'''

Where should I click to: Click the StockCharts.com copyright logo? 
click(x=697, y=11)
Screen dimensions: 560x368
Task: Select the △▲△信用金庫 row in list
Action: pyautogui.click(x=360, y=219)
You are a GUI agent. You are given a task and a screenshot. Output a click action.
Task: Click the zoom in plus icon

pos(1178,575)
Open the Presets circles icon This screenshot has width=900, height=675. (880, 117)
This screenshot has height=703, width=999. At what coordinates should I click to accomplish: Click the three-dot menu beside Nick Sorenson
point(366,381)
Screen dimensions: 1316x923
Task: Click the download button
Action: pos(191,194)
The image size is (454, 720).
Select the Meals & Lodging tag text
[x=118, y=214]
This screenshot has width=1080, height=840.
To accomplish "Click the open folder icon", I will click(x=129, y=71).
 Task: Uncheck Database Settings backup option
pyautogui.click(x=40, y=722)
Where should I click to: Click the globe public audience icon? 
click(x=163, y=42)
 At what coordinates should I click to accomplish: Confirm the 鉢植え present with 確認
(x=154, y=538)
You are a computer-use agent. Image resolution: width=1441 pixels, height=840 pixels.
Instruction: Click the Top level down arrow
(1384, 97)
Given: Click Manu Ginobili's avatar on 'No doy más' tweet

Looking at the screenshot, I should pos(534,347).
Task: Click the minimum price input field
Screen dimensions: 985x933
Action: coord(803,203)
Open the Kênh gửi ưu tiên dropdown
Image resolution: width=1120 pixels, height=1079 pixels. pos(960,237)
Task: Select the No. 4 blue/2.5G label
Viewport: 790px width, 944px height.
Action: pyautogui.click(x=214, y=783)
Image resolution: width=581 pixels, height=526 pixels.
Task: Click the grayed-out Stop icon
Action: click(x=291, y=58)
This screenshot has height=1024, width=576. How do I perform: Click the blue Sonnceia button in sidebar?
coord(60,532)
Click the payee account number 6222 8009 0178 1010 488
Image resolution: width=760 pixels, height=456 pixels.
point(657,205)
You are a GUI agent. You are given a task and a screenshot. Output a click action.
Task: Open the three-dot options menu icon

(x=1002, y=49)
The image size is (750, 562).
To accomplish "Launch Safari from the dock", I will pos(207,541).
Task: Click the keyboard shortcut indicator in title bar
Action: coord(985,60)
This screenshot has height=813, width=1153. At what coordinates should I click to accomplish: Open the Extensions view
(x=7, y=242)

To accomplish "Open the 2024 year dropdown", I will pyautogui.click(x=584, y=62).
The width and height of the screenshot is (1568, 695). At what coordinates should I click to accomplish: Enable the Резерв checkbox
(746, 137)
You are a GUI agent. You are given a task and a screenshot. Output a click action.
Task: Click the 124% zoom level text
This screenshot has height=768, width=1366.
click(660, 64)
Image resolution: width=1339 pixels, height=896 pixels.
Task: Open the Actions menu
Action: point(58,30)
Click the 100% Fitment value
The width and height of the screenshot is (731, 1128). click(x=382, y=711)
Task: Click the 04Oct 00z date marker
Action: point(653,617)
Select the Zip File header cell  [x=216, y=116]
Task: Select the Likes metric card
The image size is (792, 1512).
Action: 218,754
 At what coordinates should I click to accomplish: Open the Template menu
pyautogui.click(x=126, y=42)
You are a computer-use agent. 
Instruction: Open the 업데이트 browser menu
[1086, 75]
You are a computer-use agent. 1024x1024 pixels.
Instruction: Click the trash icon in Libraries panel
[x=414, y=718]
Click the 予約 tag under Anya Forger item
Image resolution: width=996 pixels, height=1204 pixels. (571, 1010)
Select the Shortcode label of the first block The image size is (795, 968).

'''

YOUR INSTRUCTIONS:
What is needed is the number of lines in the records that contain the string "label", stated with nothing else.

SOLUTION BELOW:
2